Dia menarik rambutnya berulang-ulang. Merasa pusing dan bingung.
Kemudian dia mendesah, menghela nafas panjang.
"Tidak
mungkin aku membantumu, Abdullah! Aku tidak berani menerima
resikonya. Resikonya terlalu besar dan sanksinya sangat berat. Aku
bisa dihukum mati kalau nekat membantumu!"
"Apa
Letnan tidak percaya padaku? Tidakkah Anda ingat bagaimana aku
membantu letnan selama ini? Memberikan informasi untuk Anda. Sekarang
ini, aku benar-benar membutuhkan pertolonganmu. Sekali ini saja
Letnan!" Abdullah mendesak. "Letnan takut resiko? Bukankah
selama ini Anda selalu berhadapan dengan resiko?" Abdullah mulai
memaksa. "Dengar letnan, aku telah banyak membantumu tapi Anda
tidak pernah berpikir untuk membalas usahaku sama sekali.
"Abdullah
aku ini anggota intelegen yang tidak sembarangan mempercayai orang
lain. Bahkan kepada saudaraku sendiri pun aku tidak boleh
mempercayainya begitu saja. Ini urusan negara."
"Jadi
selama ini, Anda tidak menaruh kepercayaan kepadaku?" "Bukan
itu maksudku. Ini lain masalahnya. Ini bukan masalah kecil, penuh
dengan resiko."
"Letnan,
aku tahu Anda selalu berhadapan dengan resiko. Anda berhadapan dengan
orang Palestina itu sebuah resiko yang sangat besar. Anda
menginjakkan kaki di Palestina ini berarti Anda telah siap menghadapi
segala macam resiko yang bakal terjadi. Sadarkah Anda kalau nyawa
Anda akan terancam setiap saat? Tetapi sekarang Anda mengatakan takut
menghadapi resiko. Resiko mana lagi yang Anda maksud!"
Letnan
Yosep duduk termangu. Bimbang dan ragu. Di kepalanya seakan ditaruh
sebuah beban yang sangat besar dan berat. Dia tidak mampu menahan
beban itu.
Okey,
okey kalau itu keputusan Letnan, aku mengerti. Tapi ingat, mulai
sekarang anggap saja kita tidak mempunyai hubungan lagi! Aku tidak
peduli segala urusan di sini. Jangan menyesal kalau kelak kita
berhadapan sebagai musuh!" Abdullah mengancam kemudian pergi
meninggalkan letnan Yosep yang duduk termangu.
Letnan
Yosep terkejut mendengar ancaman Abdullah. Segera dia berteriak
memanggilnya, "Abdullah, tunggu!" Abdullah menoleh ke
belakang. Berhenti sejenak, menunggu letnan Yosep datang
menghampirinya. "Baiklah, aku akan membantumu. Besok kita pergi.

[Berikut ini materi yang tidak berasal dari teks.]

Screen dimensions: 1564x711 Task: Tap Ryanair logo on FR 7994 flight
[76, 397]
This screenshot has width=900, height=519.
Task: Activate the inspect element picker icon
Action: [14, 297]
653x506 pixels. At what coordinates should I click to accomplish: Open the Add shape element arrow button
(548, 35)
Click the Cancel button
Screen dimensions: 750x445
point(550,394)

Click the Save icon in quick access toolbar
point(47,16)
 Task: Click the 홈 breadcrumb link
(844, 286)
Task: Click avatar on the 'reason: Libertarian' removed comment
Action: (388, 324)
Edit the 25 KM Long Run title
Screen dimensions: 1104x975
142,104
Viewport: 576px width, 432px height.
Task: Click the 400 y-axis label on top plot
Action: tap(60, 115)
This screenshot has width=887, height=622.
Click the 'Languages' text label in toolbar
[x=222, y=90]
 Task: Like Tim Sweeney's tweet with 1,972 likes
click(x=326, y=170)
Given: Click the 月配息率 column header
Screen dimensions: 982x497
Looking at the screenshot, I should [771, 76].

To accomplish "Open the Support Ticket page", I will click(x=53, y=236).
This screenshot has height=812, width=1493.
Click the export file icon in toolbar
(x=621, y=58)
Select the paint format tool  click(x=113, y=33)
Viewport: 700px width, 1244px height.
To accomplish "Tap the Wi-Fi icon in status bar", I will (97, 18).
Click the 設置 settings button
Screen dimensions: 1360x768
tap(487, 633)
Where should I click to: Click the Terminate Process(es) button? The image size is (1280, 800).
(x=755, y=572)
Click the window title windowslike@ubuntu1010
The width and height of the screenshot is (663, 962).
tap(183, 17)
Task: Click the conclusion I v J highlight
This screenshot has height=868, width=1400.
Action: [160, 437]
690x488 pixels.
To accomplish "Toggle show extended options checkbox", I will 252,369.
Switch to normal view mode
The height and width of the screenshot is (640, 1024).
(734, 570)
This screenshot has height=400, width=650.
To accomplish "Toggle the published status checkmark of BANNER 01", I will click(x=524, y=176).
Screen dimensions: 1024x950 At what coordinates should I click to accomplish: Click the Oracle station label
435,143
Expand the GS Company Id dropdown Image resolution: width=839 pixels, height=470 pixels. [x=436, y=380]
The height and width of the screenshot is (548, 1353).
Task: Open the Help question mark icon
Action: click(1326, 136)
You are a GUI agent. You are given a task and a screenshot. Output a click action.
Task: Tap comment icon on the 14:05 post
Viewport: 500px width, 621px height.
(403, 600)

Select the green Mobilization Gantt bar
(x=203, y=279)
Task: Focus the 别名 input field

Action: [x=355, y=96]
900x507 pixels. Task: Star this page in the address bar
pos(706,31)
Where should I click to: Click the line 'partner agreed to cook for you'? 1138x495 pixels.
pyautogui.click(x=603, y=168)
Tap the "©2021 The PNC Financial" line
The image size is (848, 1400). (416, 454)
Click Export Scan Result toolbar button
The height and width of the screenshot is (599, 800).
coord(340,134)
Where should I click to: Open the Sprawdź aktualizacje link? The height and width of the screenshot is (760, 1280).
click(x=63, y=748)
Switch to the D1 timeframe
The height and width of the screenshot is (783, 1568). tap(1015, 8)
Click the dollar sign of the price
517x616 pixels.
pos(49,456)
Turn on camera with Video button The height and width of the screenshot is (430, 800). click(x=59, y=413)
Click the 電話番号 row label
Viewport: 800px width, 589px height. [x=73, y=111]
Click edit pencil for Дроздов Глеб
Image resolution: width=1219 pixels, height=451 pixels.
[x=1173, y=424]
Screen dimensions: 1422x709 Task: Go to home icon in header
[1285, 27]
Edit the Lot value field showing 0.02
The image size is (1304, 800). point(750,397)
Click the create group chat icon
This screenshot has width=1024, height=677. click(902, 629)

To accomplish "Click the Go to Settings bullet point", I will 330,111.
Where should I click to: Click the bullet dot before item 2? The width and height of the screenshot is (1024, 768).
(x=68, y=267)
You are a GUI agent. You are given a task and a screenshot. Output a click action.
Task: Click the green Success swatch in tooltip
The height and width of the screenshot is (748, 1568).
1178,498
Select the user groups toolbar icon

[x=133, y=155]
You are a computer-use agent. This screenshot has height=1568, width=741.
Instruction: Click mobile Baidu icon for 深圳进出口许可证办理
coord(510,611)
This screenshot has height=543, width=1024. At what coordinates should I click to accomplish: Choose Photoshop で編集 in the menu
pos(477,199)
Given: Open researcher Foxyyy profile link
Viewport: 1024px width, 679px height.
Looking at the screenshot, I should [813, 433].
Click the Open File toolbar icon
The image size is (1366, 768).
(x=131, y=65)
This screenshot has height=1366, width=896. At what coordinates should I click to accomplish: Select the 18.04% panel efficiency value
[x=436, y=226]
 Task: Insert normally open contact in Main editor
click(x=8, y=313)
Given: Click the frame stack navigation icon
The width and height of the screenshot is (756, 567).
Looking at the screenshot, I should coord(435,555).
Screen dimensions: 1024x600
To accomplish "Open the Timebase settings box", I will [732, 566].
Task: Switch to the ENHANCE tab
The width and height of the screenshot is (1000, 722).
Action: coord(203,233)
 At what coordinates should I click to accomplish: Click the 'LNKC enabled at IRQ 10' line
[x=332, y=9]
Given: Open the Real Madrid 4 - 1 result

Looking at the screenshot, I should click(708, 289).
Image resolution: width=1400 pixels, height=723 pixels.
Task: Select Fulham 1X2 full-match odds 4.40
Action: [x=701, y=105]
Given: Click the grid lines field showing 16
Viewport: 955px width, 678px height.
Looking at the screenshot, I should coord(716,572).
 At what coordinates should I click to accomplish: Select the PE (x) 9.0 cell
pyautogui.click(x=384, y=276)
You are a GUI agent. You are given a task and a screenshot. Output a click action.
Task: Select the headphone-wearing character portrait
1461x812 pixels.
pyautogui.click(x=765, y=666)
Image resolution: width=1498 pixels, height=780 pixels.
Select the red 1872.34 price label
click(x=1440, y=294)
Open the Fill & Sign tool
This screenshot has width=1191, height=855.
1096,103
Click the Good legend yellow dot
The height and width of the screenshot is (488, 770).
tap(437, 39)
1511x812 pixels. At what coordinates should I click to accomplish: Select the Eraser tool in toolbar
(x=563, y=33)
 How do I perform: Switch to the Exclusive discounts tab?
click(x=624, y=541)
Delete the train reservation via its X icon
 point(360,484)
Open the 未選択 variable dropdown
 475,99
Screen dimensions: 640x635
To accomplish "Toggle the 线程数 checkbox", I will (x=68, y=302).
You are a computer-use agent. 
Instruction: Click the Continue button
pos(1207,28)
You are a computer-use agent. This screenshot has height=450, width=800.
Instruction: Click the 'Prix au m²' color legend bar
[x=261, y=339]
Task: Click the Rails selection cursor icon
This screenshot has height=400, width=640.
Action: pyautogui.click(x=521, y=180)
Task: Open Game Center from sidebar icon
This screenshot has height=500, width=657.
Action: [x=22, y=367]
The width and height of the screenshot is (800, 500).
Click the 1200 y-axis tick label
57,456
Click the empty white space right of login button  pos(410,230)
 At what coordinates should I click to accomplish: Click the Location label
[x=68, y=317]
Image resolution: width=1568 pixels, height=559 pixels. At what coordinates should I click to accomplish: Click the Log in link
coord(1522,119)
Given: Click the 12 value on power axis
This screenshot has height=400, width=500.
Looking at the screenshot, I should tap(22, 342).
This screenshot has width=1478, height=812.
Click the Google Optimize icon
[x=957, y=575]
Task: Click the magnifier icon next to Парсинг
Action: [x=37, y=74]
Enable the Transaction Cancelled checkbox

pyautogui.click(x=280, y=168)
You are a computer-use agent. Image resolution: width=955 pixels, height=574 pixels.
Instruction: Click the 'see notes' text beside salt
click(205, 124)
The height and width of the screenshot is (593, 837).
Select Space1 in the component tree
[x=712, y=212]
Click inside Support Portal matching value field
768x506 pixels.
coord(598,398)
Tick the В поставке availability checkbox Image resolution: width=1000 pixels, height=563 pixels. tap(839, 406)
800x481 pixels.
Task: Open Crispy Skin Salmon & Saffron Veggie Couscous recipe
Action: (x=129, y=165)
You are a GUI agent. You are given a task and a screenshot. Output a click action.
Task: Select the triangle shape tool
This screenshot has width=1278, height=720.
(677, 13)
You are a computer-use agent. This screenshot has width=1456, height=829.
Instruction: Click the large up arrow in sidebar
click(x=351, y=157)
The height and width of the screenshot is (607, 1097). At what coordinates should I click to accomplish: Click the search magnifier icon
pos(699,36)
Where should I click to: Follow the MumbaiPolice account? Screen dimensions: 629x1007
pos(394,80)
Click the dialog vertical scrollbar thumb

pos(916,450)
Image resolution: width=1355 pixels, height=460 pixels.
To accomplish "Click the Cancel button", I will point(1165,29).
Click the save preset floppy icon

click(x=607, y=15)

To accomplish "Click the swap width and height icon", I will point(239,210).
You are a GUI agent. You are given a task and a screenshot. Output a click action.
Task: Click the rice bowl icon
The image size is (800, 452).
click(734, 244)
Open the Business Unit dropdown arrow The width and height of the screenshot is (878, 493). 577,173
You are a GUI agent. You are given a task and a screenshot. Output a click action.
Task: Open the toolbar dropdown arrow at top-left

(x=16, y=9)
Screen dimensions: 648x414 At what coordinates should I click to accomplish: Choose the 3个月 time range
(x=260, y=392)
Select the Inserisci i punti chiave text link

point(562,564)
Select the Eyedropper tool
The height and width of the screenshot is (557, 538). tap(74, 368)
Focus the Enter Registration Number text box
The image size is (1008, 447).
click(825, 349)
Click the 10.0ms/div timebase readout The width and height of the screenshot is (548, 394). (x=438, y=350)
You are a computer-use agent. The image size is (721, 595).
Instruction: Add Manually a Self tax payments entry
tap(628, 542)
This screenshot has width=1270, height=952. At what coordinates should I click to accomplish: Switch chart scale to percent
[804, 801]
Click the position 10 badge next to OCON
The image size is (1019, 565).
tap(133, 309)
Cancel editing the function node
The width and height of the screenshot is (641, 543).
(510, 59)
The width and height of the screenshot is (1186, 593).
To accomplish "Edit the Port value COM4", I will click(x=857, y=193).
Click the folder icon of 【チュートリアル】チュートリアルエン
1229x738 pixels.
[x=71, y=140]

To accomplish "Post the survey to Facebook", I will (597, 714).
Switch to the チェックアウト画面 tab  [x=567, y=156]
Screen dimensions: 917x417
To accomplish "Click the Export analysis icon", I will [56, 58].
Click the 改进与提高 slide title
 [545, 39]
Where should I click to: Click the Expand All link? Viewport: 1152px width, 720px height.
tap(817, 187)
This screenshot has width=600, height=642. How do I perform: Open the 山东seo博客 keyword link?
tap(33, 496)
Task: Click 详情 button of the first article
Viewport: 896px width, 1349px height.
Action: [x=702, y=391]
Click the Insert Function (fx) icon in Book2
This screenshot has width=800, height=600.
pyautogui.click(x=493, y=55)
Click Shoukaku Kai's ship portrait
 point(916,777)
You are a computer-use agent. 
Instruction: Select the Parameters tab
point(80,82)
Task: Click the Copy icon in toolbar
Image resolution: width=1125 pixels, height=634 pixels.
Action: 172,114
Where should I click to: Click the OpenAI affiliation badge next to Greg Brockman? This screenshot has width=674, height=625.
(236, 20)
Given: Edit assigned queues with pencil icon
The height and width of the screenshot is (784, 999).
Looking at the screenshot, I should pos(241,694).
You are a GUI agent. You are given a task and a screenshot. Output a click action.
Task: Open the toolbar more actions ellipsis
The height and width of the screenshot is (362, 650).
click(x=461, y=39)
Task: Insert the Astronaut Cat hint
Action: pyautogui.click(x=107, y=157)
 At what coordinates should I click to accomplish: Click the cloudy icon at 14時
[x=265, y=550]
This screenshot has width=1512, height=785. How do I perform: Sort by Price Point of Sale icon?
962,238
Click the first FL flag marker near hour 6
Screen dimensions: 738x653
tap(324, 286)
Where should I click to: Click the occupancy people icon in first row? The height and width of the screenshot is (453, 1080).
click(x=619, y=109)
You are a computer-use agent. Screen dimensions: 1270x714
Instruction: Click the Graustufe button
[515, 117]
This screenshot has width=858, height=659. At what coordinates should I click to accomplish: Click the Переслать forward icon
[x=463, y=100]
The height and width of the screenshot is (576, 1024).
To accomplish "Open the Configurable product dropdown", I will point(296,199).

Tapi ingat, kamu tetap dalam pengawasanku. Jangan bertindak
macam-macam. Kalau kamu bertindak macam-macam, aku tidak segan-segan
menembakmu!" Yosep mengancam. Kamu akan kupernalkan dengan
seorang teman yang bertugas di penjara Tel Aviv. Kalau dia menanyaimu
bilang saja kamu adalah seorang mata-mata yang mendapat tugas di
Gaza. Ingat Abdullah, kegiatan ini penuh resiko!" "Todah,
Letnan. Atta akhi tov (Terima kasih letnan, engkau saudaraku yang
baik)," Abdullah memeluknya erat-erat. "Ya, kia ketemu di
Tel Aviv, di sebuh halte dekat gedung walikota. Ingat pukul 15.00!"
"Siap, Letnan!"
Penjara
ini memang untuk membuat orang yang dipenjara menjadi jerah. Ruangan
bawah tanah yang sepi dan mencekam. Lembab dan gelap. Sel-sel tahanan
berderet sepanjang lorong-lorong gelap. Sel tahanan itu telah terisi,
penuh sesak. Penghuni penjara itu sebagian besar orang-orang
Palestina. Ada juga beberapa orang Asia, entah dari mana asalnya.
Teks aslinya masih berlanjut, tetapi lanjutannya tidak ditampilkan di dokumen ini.